In a Monday court filing, Zoom Video Communications Inc. said the securities lawsuit filed against it should be dismissed for failing to allege elements required by the applicable federal securities fraud statute. The Northern District of California case arose amid Zoom’s rise to popularity as a video conferencing application during the COVID-19 pandemic.
According to last month’s opposition, the company’s share price dropped precipitously after executives and official filings misled investors about its end to end encryption feature. In addition, Zoom purportedly collected users’ personal data and shared it with Facebook, even in the case of users without Facebook accounts. Among other things, the investor pointed to an FTC settlement with Zoom over the false representation of its product’s security and encryption.
In this week’s filing, Zoom contended that the complaint “fails to plead a single actionable mis-statement, a strong inference of scienter, or loss causation under the Exchange Act.” In particular, the investors purportedly fell short of pleading that statements were false or misleading with particularity. In addition, the plaintiff incorrectly argued for a definition of end-to-end encryption that clashes with Ninth Circuit precedent because he failed to prove that it is the meaning accepted and used by the industry, the reply said.
Zoom also claimed that the plaintiff put forward only conclusory and nonspecific references in support of his claim that company officers knew or recklessly disregarded that the disputed statements would mislead investors. Allegations concerning founder Eric S. Yuan’s development of the product, and in turn, familiarity with it, fall short of plausibly establishing the state-of-mind requirement, the reply said.

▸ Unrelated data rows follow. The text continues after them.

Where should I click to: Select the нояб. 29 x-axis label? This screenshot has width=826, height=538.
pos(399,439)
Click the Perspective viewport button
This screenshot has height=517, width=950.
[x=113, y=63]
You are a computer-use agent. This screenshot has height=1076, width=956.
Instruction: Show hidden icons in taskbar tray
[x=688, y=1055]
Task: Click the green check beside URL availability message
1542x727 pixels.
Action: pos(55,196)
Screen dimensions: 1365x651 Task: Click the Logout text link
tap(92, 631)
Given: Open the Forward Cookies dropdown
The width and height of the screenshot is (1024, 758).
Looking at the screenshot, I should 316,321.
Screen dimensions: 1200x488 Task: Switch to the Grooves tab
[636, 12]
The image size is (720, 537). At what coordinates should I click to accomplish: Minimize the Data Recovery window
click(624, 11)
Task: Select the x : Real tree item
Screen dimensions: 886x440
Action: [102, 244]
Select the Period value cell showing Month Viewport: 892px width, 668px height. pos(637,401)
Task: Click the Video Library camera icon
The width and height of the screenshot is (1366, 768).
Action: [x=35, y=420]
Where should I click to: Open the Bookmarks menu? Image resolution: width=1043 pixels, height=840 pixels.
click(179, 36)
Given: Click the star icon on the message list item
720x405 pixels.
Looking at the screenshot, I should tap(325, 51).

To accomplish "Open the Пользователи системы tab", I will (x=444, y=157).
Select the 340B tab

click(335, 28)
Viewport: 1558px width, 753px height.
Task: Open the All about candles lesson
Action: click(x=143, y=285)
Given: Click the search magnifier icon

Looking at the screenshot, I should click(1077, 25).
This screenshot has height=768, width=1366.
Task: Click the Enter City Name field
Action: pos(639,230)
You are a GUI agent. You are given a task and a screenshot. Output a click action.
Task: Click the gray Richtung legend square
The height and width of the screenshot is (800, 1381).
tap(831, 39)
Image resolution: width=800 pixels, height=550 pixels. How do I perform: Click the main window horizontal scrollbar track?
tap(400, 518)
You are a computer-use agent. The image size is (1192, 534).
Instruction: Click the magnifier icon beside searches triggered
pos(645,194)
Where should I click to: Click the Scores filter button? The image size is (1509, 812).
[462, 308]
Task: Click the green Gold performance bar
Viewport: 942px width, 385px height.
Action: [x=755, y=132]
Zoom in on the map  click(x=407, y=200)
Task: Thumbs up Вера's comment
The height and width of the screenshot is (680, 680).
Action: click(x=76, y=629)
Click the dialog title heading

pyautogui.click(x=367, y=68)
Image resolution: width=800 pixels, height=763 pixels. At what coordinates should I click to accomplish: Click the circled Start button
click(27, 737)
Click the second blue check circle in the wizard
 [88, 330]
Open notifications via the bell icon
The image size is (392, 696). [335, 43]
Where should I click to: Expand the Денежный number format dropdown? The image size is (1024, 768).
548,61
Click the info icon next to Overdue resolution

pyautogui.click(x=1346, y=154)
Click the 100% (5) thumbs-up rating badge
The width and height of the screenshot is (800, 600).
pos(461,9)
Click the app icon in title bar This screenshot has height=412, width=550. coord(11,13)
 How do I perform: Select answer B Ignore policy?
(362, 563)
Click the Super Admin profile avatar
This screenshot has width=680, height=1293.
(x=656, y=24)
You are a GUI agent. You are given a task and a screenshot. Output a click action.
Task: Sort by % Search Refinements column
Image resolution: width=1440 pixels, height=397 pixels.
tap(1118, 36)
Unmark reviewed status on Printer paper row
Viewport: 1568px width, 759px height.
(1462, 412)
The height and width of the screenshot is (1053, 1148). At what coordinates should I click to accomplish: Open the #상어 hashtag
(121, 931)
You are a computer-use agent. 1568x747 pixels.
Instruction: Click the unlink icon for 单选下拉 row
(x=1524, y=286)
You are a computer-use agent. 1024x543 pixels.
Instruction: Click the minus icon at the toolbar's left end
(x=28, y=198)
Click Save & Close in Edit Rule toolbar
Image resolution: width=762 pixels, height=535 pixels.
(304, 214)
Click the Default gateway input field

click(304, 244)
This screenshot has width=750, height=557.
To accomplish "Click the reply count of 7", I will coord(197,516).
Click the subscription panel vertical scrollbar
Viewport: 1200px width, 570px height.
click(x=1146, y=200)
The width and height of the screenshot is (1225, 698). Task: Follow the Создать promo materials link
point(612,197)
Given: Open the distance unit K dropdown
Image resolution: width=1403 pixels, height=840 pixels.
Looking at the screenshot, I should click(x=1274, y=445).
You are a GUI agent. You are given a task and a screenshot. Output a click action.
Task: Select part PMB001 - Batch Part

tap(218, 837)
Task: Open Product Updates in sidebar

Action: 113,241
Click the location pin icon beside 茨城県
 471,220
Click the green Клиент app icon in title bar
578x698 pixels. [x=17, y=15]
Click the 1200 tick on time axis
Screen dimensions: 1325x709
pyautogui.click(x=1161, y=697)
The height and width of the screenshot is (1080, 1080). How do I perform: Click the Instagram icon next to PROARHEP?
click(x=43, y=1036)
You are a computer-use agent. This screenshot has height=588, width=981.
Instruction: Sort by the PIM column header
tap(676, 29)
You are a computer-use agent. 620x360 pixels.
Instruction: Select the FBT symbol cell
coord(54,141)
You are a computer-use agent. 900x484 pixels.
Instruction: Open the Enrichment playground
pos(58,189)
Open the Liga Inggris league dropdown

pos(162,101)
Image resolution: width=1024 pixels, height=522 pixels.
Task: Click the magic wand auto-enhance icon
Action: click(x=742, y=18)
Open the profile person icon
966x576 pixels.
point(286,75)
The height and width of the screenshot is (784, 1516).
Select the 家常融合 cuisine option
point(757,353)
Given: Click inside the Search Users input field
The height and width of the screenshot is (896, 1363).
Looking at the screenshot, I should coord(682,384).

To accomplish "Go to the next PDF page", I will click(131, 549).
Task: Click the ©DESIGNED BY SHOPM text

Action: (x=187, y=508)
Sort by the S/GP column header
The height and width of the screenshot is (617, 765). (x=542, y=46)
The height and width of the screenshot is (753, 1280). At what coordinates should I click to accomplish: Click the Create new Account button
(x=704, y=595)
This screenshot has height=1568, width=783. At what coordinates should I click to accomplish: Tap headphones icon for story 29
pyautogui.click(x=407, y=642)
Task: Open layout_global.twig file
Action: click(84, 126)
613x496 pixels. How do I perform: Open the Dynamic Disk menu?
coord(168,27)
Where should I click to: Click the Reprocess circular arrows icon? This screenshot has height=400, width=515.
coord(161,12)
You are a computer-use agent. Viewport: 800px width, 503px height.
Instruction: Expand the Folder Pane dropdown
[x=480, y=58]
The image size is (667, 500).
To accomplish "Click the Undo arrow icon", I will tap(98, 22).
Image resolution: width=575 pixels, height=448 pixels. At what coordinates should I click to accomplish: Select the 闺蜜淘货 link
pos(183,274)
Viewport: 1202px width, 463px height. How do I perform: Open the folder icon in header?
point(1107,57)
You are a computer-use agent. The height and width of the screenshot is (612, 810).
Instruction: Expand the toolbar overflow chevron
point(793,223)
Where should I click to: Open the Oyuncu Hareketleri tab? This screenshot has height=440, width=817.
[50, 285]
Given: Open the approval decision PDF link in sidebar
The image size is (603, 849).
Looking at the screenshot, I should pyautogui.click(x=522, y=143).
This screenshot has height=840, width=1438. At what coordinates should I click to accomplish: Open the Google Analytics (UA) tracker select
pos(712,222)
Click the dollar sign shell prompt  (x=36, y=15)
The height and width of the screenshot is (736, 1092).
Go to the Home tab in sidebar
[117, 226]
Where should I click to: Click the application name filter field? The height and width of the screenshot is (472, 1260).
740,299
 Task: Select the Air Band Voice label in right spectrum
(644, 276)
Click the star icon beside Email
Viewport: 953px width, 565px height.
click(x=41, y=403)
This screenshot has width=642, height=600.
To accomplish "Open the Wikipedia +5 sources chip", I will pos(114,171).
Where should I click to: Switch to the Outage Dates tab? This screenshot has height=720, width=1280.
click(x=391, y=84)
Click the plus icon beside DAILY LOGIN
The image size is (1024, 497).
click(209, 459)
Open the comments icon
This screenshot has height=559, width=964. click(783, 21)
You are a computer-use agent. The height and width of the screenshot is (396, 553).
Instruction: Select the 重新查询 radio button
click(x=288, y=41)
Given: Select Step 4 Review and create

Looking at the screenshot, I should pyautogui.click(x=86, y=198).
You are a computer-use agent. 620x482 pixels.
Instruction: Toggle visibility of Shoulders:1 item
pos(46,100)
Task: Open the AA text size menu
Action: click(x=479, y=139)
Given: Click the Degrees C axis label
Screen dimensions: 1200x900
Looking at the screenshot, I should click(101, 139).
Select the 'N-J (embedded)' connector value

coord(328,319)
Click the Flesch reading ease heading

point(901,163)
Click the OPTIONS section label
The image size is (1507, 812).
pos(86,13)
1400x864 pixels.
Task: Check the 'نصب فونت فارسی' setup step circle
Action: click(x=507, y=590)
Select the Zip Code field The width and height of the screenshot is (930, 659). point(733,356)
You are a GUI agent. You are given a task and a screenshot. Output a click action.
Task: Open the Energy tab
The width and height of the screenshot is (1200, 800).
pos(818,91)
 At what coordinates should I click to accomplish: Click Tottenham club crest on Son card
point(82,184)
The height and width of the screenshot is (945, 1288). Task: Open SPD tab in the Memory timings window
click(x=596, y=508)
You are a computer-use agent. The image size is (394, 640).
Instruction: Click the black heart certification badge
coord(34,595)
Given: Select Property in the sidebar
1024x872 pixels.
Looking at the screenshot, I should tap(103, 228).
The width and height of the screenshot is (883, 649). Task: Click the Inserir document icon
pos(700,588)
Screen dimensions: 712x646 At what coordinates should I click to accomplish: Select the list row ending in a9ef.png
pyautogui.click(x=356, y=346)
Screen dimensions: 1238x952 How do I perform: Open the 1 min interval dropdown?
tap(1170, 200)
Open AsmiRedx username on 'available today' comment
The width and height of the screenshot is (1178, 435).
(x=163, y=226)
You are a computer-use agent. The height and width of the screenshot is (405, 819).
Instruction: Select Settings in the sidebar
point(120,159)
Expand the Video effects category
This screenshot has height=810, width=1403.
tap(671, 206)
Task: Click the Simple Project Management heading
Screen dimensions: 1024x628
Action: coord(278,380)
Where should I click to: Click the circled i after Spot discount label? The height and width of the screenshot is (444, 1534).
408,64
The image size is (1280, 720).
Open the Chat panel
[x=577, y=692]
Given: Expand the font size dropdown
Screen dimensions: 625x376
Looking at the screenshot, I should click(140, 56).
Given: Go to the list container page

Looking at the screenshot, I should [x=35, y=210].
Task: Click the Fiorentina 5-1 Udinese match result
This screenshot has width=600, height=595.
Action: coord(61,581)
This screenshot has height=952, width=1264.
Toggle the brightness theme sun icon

Reference to the FTC settlement, Zoom contended, does not otherwise validate the plaintiff’s falsity and scienter theories. The settlement, wherein Zoom neither admitted nor denied the allegations, is hardly analogous to the SEC and fraud cases to which the plaintiff compares it, the filing said. Instead, the case with the FTC, “an entity whose mandate does not encompass securities fraud and thus does not implicate investors,” is immaterial to the falsity and knowledge allegations.
The video conferencing software company asked the court to grant the motion with prejudice. A hearing on the issue is scheduled for Aug. 26 before Judge James Donato.
Zoom is represented by Cooley LLP, and the investor and putative class by Robbins Geller Rudman & Dowd LLP.
A California investor thereafter complained that the company made false claims that users’ communications were encrypted and that user data was secure.